Empat penyair muda unjuk kreativitas dalam video ini. Ada Pranita Dewi, Ayu Winastri, Achmad Obe Marzuki, dan Moch Satrio Welang. Tampil pula seorang teaterwan, Legu Adi Wiguna.
Dikenal sebagai sutradara dan penata artistik, Legu Adi Wiguna didapuk menjadi sutradara dalam penggarapan video seni ini. Diilhami filosofi tokoh teater Indonesia, Putu Wijaya, proses pembuatan video puisi dilakukan dengan berangkat dari apa yang ada.
Proses pengambilan gambar hingga penyuntingan dilakukan secara sangat sederhana. Ruang yang digunakan juga bersahaja. Namun, keindahan karya tetap dijaga.
Puisi “Ia yang Datang Tiap Malam” pernah dialihkreasikan dalam bentuk musikalisasi puisi oleh pegiat teater dan musisi Heri Windi Anggara. Karya alih wahana itu diperkenalkan ke publik untuk pertama kalinya tahun lalu dalam pagelaran Lomuisi Tetra Welang 2019.
Menurut Pranita Dewi, salah satu penyair yang terlibat, proyek kolaborasi video puisi ini merupakan upaya para pegiat seni muda mengisi ruang-ruang kosong dan mengasah kreativitas agar selalu terjaga melalui puisi.

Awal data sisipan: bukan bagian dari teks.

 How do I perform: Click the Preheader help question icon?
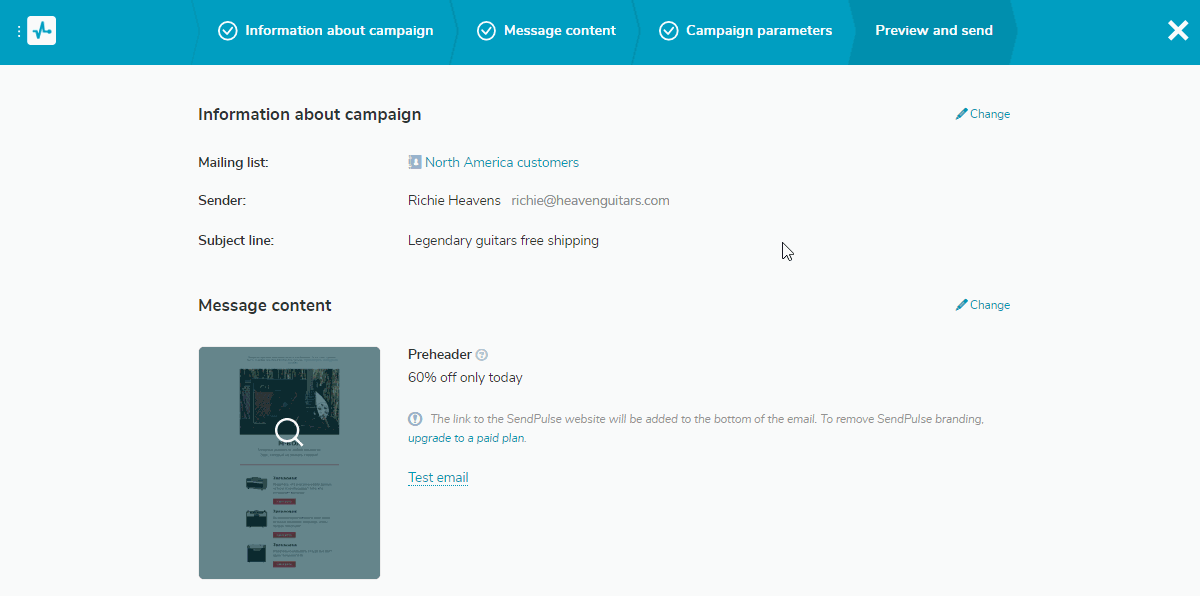point(482,355)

“Jika kita percaya pada cita-cita tentang ‘puisi yang baik’ – dan dengan demikian berarti ‘puisi murni’, yang didambakan sejak masa nirbahasa sampai tarikh posmodern ini – maka kita pun percaya: lagu dan makna, bentuk dan isi, nyanyi dan inti, rima dan getar hati, hadir secara seimbang dalam komposisi,” ujar Pranita.

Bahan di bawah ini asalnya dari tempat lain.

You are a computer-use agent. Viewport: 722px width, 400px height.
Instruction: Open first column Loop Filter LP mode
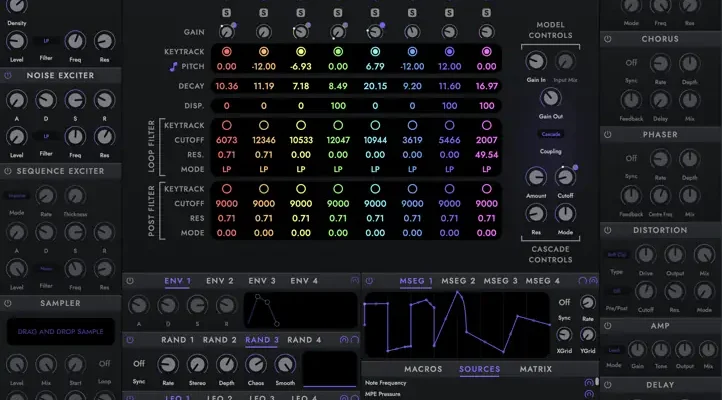point(226,170)
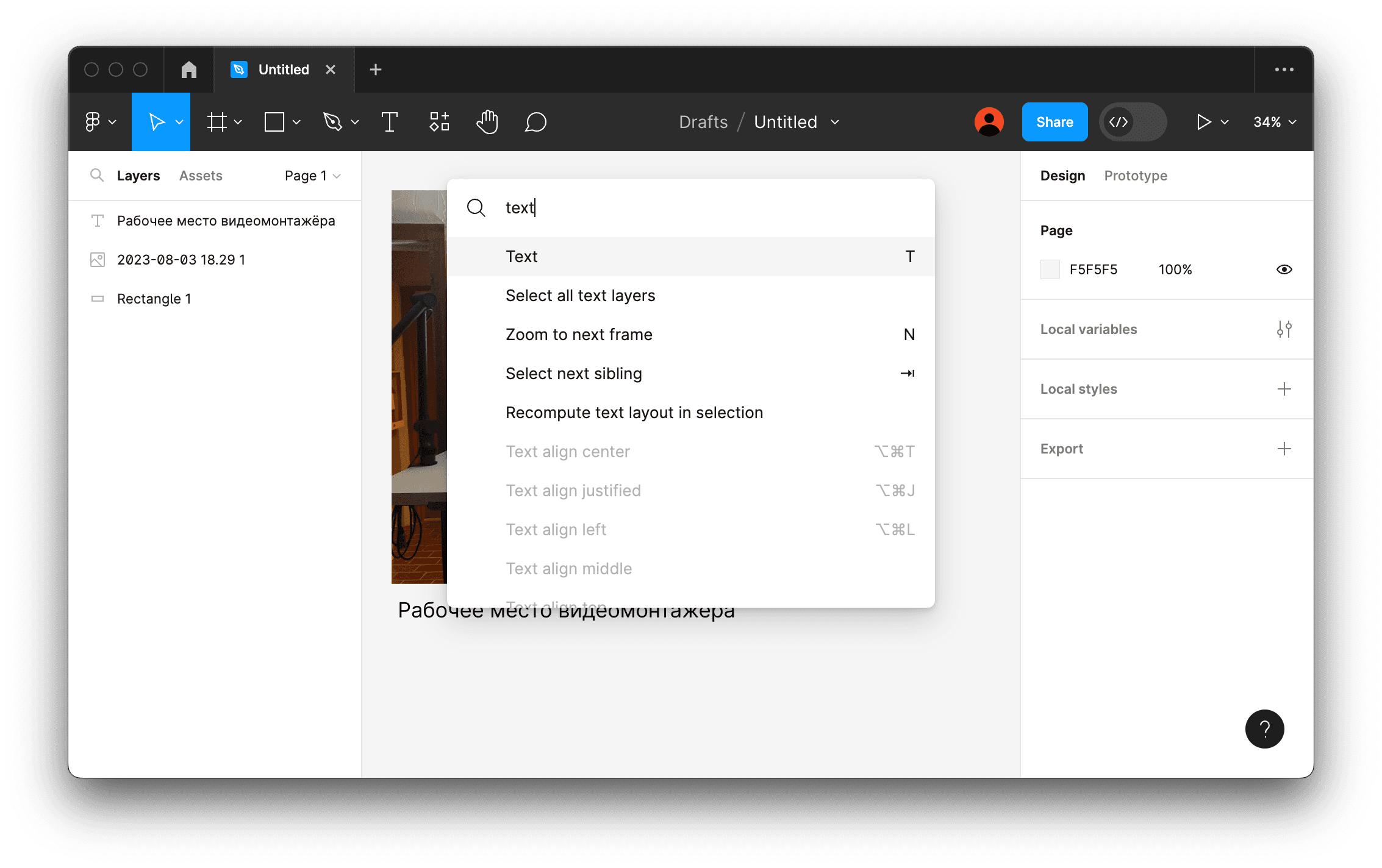Select the Comment tool
This screenshot has height=868, width=1382.
point(537,122)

Penyair Ayu Winastri menambahkan, puisi memberi ruang dalam menghayati segala peristiwa dari luar diri menjadi penekuran dalam diri. Puisi melatih ketajaman bercakap, mencari makna dan mungkin rahasia kehidupan.

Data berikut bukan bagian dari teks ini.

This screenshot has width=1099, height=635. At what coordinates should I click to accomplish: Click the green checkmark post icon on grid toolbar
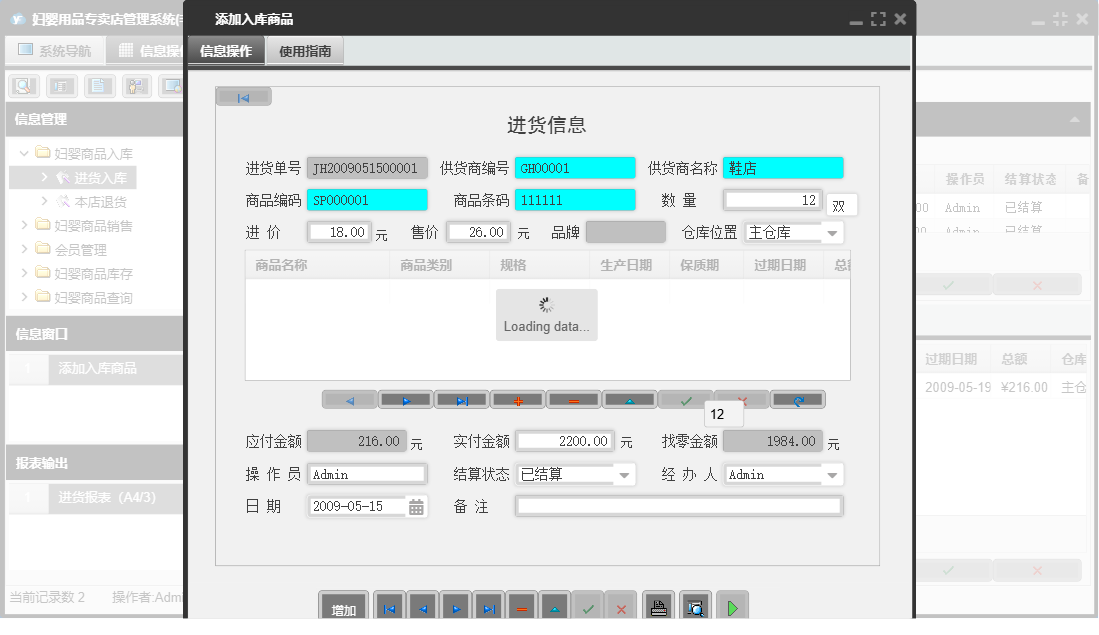pos(686,399)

Hal senada juga disampaikan Achmad Obe Marzuki. Penyair ini melihat bahwa puisi bukan sekedar teks. Puisi lahir tidak semudah membalikkan telapak tangan. “Puisi adalah lahirnya batin terhadap kondisi, entah itu sosial, diri pribadi atau alam semesta,” ungkapnya.
Moch Satrio Welang mengatakan, puisi “Ia yang Datang Tiap Malam” dipilih karena tidak hanya mengangkat sisi romantisme, tapi juga menghadirkan kesatiran hidup. Contohnya, dalam larik “darah mengolam di bola mata anak-anak, menghanyutkan mimpi mereka”. Inilah bentuk keprihatinan sosial terhadap masyarakat yang saat ini sedang mengalami kesulitan di segala lini.
Walaupun tidak ditujukan khusus pada pandemi COVID-19, puisi tersebut setidaknya memiliki kesamaan nuansa, kesatiran dan kegetiran dengan situasi sulit yang sedang dialami penduduk di seluruh penjuru dunia. Krisis pangan, pendidikan, kesehatan, ekonomi, rasa aman untuk menatap masa depan, tersirat dalam larik “kengerian di kota yang memerah, teriakan anak-anak memadam, tertelan desing peluru di hatimu”.
Selaku penggagas, Moch Satrio Welang menyampaikan bahwa proyek video puisi ini tidak saja memperkenalkan karya barunya. Ia juga berupaya merangkul para penyair sahabatnya untuk meramaikan dan memberi warna tersendiri dalam penampilan puisi di video seni yang berdurasi sekitar empat menit ini.
Puisi “Ia yang Datang Tiap Malam” akan dimasukkan dalam album musikalisasi puisi ketiga Teater Sasta Welang. Gara-gara pandemi, jadwal peluncuran album ini diundur menjadi tahun depan. Teater Sastra Welang telah meluncurkan dua album musikalisasi puisi, yakni Taman Bunga (2013) dan Instalasi Bulan dan Matahari (2016).
Resmi dirilis pada 6 Juli, video puisi “Ia yang Datang Tiap Malam” dapat disaksikan di Youtube.